§ **Directions**
Copy the records word for word, from the line containing "Task: Click the flag icon beside 兆臣熙" through the line containing "pyautogui.click(x=275, y=137)", both of those lines included, and leave the pictures out of your copy.

* begin Exercise data *

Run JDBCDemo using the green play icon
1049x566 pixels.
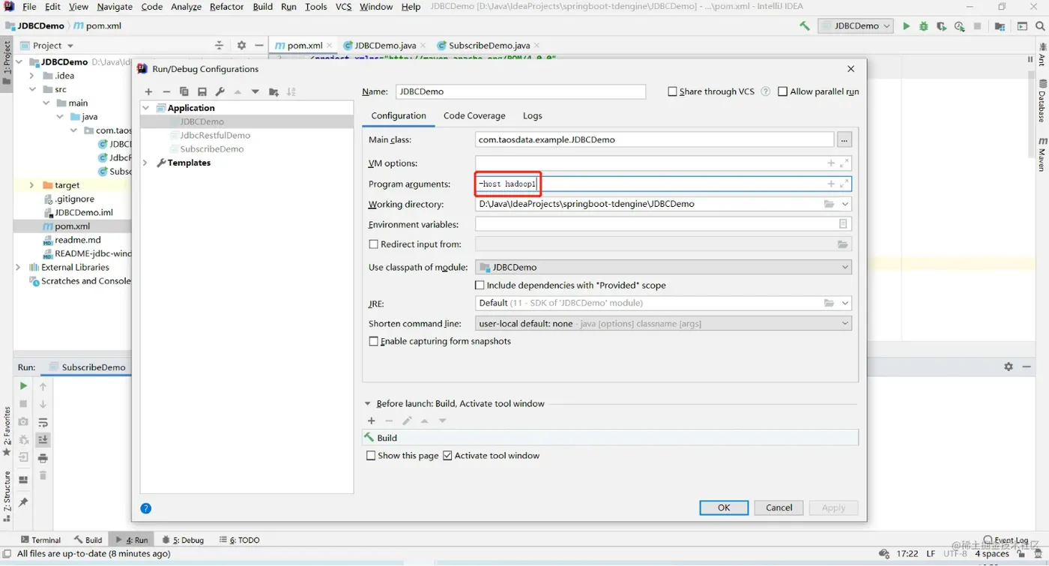click(x=906, y=26)
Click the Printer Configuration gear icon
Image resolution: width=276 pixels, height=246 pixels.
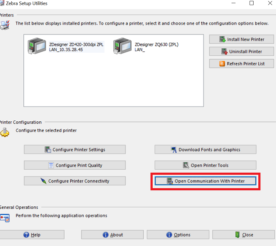click(4, 132)
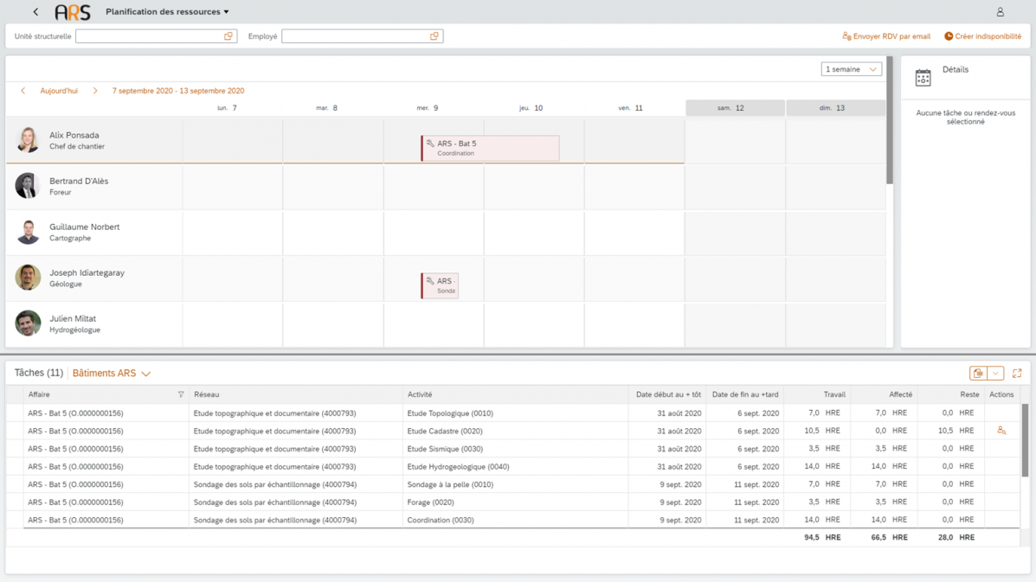The image size is (1036, 582).
Task: Click Créer indisponibilité button
Action: (982, 36)
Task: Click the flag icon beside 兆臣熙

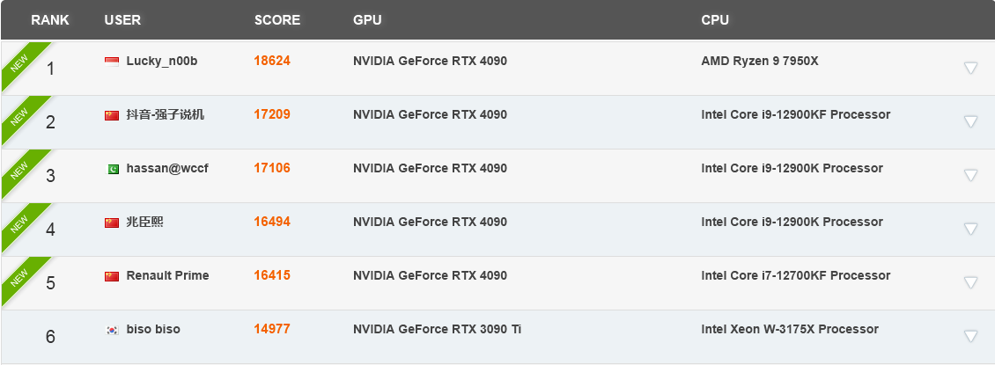Action: point(112,223)
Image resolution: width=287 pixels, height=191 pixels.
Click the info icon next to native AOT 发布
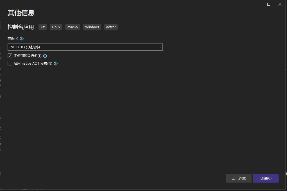[56, 63]
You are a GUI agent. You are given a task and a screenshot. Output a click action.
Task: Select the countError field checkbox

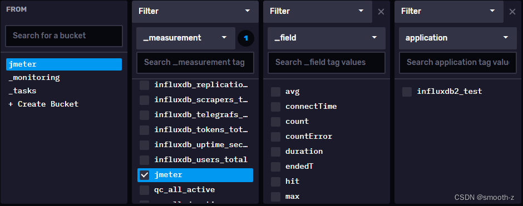pyautogui.click(x=275, y=137)
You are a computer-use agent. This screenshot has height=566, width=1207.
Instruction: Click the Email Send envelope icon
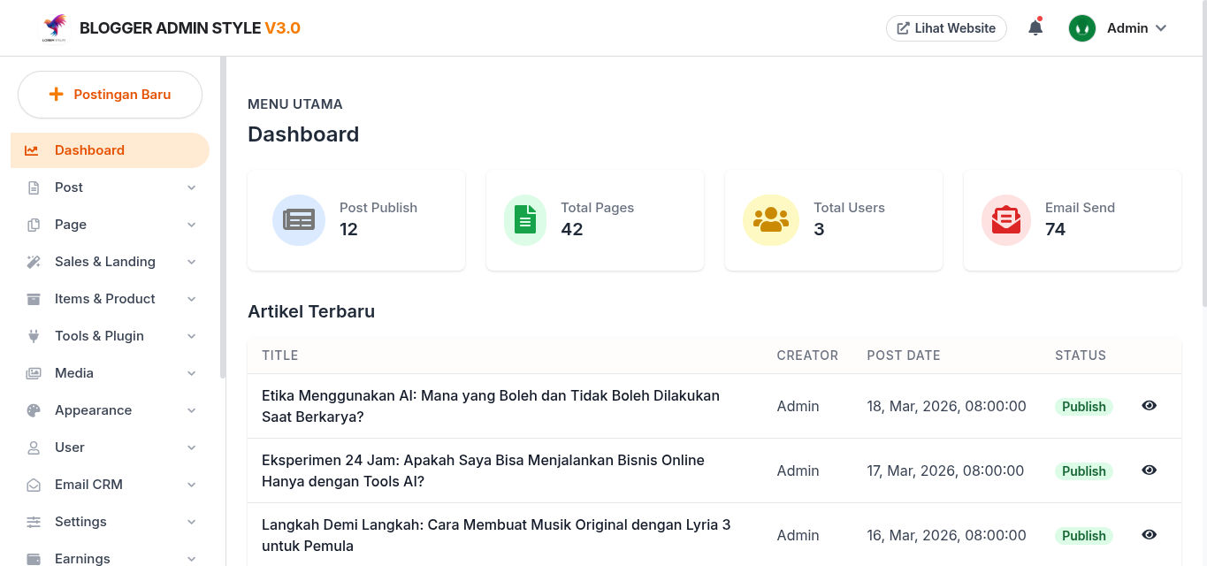tap(1006, 220)
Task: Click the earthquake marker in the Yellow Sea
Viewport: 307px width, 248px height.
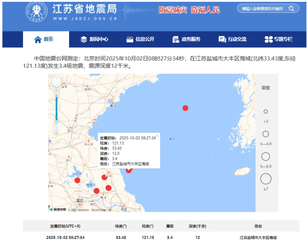Action: click(x=185, y=108)
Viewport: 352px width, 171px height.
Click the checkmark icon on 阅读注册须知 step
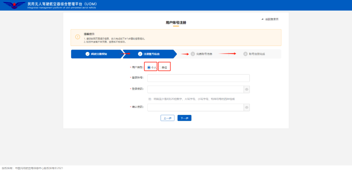87,54
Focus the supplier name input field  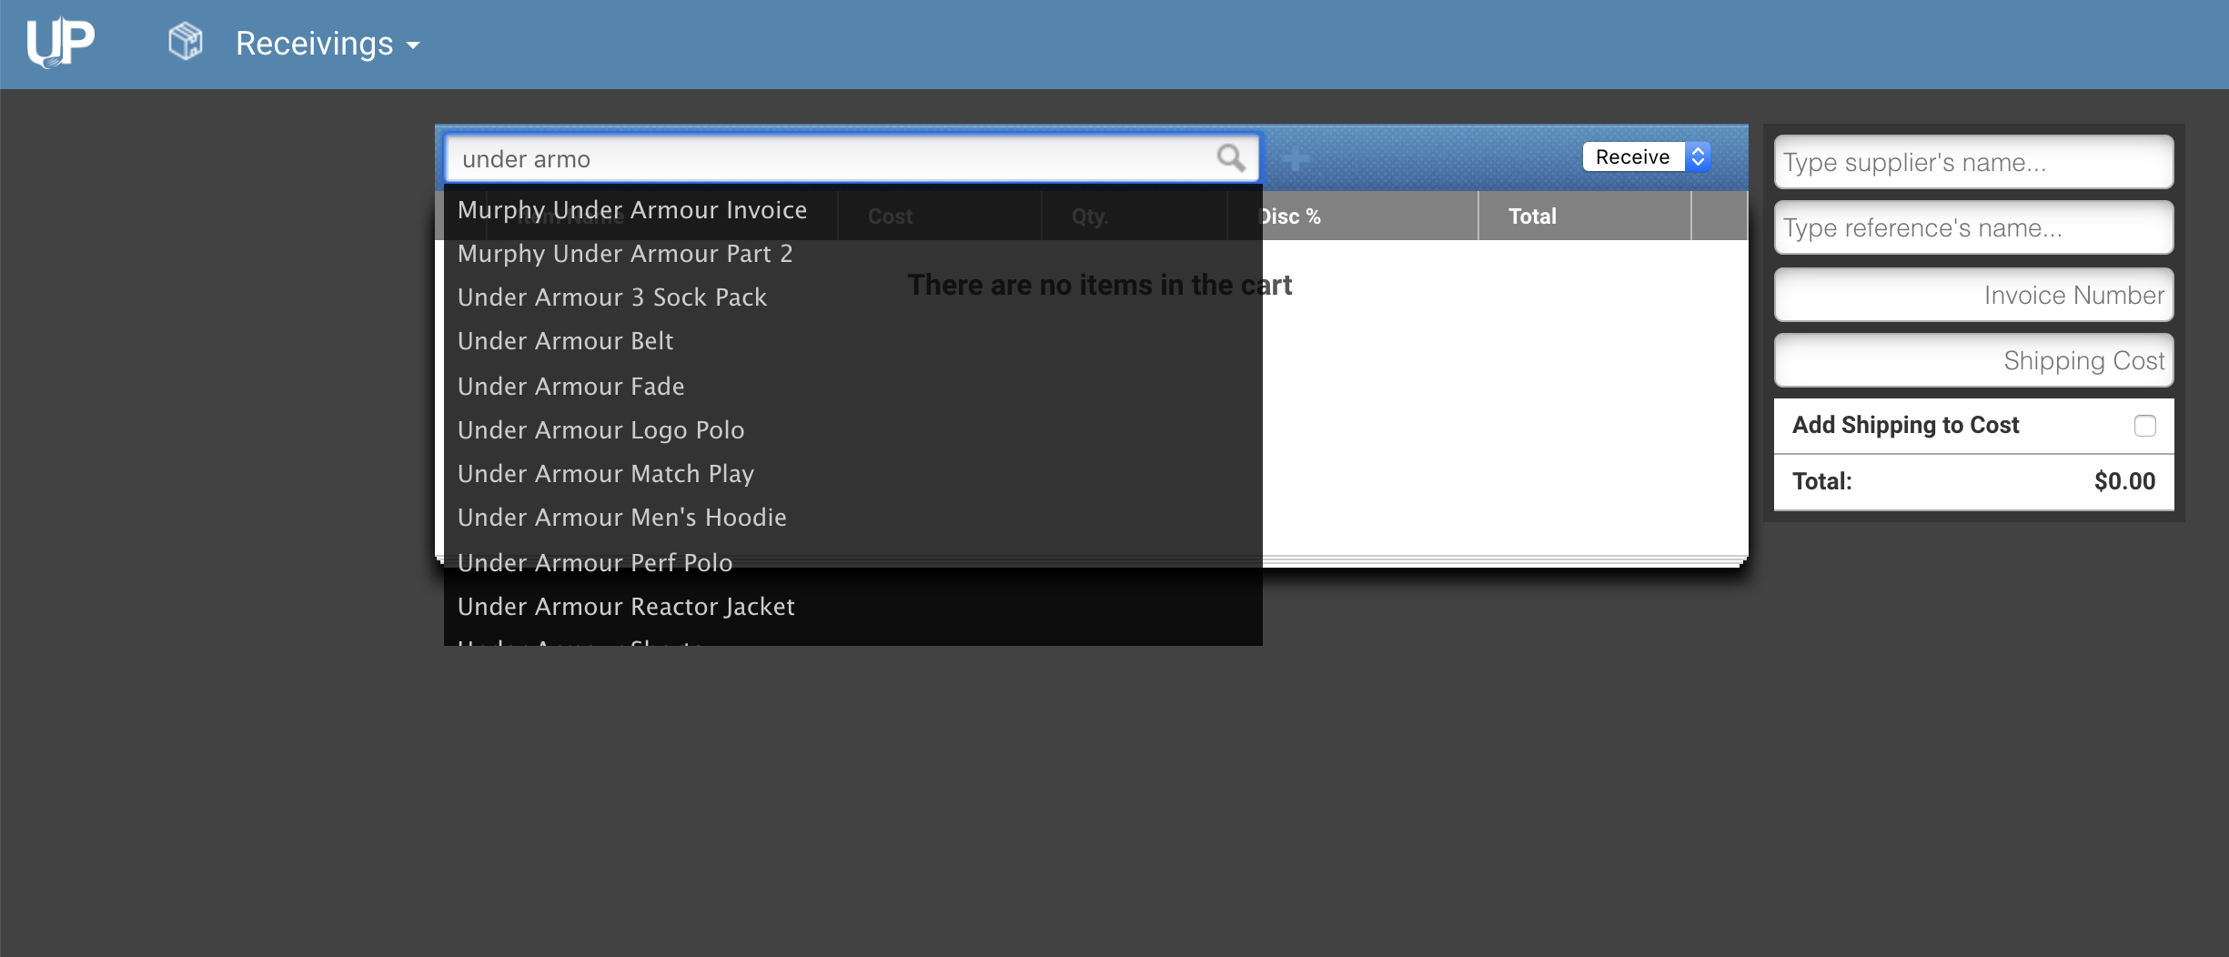(1972, 163)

* end Exercise data *

§ **Exercise solution**
Task: Click the flag icon beside 兆臣熙

Action: point(112,223)
Image resolution: width=287 pixels, height=191 pixels.
Click the info icon next to native AOT 发布
[56, 63]
You are a GUI agent. You are given a task and a screenshot. Output a click action.
Task: Select the countError field checkbox

pyautogui.click(x=275, y=137)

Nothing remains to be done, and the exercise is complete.